Gabrielle P. Dailey is a National Institutes of Health T32 funded PhD student currently working in the Taylor laboratory. She comes to us with a B.S. in Biochemistry from NC State, where she did undergraduate research for 3 years on characterizing the interaction between natural peptides and geminiviral replication machinery in plants. The Taylor group is studying the relationship between viral infection and dietary selenium, and Gabby’s research is focused on the Zika virus, an RNA based virus spread by mosquitos. There are currently gaps in the scientific knowledge surrounding how Zika viral infection leads to the onset of a congenital microcephaly in newborns whose mothers were infected with the virus. Gabby is investigating how this phenomenon occurs, specifically focusing on viral genomic RNA interactions with host cell mRNAs that code for the expression of both selenoproteins, Selenoprotein P (SePP1) and Thioredoxin reductase 1 (TR1).
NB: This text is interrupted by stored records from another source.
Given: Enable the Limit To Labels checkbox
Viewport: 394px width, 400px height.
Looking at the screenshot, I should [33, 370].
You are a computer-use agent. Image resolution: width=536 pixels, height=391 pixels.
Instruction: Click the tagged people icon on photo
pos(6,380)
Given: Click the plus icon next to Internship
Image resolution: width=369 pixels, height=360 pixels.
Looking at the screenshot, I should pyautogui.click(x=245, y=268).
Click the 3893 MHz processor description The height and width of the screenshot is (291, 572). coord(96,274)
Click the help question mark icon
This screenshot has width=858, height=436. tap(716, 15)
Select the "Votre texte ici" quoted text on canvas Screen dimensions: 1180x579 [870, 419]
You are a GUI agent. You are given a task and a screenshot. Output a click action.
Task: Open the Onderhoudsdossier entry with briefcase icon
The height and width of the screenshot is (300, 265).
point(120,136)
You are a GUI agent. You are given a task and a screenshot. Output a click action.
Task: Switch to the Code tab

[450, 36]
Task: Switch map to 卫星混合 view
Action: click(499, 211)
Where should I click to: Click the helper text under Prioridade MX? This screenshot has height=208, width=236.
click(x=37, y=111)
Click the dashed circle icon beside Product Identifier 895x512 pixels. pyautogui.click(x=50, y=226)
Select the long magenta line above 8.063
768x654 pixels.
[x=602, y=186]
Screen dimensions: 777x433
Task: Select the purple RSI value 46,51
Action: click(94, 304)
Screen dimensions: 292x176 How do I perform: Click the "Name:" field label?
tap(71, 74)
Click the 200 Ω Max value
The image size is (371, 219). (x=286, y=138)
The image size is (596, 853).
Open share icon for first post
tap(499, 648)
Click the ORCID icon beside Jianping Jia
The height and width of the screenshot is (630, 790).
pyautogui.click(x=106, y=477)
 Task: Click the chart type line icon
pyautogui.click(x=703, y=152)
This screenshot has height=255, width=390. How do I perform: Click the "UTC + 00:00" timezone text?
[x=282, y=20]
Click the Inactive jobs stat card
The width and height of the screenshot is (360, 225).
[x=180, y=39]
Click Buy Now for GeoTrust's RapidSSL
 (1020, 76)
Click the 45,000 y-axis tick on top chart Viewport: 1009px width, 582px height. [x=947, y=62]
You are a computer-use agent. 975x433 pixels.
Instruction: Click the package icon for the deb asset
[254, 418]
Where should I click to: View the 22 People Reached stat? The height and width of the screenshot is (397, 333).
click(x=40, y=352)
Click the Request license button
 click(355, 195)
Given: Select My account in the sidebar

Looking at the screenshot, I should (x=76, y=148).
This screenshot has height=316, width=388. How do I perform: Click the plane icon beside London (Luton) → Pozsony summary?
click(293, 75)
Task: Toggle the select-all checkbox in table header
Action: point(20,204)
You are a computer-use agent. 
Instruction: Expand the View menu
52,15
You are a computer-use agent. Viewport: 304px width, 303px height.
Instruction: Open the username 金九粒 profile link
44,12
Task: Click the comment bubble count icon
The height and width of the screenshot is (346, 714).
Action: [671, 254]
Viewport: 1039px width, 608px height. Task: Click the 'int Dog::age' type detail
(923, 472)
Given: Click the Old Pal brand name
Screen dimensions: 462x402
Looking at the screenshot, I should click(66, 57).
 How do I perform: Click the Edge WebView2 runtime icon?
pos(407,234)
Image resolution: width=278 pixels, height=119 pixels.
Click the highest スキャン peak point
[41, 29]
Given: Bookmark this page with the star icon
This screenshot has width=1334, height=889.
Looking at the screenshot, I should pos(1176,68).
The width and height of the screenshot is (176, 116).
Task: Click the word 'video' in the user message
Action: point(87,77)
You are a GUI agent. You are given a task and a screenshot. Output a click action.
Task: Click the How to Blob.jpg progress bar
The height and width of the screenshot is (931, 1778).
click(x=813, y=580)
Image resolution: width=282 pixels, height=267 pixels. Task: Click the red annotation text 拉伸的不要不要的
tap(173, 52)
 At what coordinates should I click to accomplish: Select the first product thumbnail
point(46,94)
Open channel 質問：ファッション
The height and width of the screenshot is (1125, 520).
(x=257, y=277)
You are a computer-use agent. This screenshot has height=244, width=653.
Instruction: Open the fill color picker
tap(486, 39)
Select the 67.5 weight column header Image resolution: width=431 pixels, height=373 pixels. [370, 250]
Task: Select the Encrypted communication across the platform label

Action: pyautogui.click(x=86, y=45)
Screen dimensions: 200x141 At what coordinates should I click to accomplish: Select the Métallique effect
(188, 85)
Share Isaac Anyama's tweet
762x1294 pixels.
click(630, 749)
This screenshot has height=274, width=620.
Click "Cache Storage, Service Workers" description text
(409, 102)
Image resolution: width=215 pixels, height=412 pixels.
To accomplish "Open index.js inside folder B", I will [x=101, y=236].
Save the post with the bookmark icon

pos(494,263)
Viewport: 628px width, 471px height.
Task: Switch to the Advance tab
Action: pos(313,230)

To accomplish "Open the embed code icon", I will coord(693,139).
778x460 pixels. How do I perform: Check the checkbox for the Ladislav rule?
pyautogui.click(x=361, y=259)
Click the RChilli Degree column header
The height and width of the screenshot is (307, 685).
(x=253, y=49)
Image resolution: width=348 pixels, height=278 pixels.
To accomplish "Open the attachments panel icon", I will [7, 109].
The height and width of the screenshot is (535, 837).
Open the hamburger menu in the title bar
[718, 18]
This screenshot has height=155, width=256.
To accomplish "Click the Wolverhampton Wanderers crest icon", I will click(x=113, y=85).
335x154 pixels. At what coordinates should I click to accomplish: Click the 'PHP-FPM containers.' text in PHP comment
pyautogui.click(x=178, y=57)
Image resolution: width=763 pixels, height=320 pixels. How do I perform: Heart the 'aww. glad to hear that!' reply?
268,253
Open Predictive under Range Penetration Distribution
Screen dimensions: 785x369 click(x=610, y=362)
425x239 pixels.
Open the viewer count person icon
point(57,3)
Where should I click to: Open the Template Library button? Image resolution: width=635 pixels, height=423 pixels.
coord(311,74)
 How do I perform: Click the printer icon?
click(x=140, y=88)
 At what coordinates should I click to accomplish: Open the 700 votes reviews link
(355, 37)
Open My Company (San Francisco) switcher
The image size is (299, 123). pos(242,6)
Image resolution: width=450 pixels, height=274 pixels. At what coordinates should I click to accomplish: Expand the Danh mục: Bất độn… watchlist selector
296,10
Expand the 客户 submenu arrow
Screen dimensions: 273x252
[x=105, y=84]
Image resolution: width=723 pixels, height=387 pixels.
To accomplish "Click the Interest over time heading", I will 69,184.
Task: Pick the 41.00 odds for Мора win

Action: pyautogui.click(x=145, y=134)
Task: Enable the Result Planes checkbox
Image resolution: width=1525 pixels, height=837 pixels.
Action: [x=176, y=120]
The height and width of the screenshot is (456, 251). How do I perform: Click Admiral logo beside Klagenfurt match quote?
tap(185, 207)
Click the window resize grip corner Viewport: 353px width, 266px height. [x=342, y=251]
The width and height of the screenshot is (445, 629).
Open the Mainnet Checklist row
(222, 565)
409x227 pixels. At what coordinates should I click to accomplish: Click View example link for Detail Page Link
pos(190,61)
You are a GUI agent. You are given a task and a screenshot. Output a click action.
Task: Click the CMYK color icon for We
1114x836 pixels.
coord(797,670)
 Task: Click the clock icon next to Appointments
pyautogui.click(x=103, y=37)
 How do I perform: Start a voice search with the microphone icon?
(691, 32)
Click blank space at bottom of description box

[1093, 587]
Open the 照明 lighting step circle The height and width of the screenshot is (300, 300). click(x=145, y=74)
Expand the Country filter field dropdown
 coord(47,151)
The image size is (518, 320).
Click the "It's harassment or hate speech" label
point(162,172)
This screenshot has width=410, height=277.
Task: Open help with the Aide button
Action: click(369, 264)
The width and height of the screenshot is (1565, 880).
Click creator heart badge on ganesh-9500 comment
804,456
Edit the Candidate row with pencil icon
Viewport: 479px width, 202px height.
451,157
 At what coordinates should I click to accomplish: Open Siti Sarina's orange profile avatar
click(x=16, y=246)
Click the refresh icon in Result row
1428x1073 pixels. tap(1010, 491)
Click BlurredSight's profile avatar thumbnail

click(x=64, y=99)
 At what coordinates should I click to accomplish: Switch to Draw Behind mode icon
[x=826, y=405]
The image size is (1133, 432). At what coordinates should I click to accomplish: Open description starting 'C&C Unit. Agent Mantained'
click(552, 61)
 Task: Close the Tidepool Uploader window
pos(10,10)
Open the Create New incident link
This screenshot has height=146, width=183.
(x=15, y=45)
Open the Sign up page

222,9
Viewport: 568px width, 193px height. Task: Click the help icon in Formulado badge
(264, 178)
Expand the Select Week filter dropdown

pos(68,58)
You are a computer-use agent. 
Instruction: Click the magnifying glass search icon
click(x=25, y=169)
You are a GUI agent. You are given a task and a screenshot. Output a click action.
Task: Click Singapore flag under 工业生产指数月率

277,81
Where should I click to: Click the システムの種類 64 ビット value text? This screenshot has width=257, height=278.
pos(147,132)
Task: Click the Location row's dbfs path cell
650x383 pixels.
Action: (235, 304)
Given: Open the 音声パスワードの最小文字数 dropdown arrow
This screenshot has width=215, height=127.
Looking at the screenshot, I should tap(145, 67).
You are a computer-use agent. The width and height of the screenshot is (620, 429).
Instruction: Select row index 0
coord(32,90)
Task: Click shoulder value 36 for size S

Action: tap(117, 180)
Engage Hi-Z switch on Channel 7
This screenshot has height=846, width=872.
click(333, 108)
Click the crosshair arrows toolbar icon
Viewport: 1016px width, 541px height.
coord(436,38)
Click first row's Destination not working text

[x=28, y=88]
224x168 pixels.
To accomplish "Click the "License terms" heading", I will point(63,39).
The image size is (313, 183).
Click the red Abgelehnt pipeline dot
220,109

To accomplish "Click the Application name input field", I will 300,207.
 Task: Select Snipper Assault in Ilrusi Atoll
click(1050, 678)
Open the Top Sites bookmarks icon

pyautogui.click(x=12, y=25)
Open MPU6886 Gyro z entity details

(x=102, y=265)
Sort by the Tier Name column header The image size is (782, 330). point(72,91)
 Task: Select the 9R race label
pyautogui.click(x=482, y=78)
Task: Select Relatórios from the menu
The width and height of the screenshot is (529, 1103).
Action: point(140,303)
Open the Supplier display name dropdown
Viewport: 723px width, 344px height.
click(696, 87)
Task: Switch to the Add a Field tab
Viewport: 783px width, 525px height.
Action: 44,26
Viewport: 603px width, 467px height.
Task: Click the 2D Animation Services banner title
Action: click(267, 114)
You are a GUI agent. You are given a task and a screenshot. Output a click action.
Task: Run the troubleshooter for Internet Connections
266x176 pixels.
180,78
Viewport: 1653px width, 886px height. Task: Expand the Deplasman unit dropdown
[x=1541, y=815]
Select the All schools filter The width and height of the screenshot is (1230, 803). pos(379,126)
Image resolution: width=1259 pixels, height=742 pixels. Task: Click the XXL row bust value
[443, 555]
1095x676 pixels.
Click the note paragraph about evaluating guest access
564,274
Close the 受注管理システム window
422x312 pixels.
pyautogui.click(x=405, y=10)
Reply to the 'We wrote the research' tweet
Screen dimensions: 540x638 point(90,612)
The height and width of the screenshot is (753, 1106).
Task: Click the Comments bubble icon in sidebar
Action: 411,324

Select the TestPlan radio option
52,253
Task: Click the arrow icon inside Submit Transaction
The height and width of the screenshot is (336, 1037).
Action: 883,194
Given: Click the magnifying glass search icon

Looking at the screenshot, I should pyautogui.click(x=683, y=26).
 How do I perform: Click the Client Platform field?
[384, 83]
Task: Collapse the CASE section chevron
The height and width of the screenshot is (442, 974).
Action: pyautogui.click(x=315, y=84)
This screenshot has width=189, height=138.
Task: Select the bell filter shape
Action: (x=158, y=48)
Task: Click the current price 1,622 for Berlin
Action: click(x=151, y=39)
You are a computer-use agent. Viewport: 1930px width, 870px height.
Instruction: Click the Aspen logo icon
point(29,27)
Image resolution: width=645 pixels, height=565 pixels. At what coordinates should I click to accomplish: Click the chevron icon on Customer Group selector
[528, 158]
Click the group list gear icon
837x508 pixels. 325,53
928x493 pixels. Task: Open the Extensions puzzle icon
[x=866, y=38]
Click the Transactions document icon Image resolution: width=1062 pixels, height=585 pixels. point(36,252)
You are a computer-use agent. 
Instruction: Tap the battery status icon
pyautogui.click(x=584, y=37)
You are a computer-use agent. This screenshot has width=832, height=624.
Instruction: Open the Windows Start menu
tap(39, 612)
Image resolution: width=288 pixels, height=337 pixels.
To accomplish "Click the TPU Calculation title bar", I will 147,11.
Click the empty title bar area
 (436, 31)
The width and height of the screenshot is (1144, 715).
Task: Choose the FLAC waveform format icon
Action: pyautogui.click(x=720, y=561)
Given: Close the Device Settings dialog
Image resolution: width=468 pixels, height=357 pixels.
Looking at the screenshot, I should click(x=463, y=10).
Gabby has taken on leadership and mentorship roles, receiving the Teaching Assistant of the Year Award in 2018, and has used her scientific communication skills to win first prize in a recent campus wide 3-minute thesis competition.

When Gabby isn’t infecting millions of cells with virus, she enjoys reading science fiction, flooding the internet with pictures of her cats, and forcing her husband to go on hikes with her.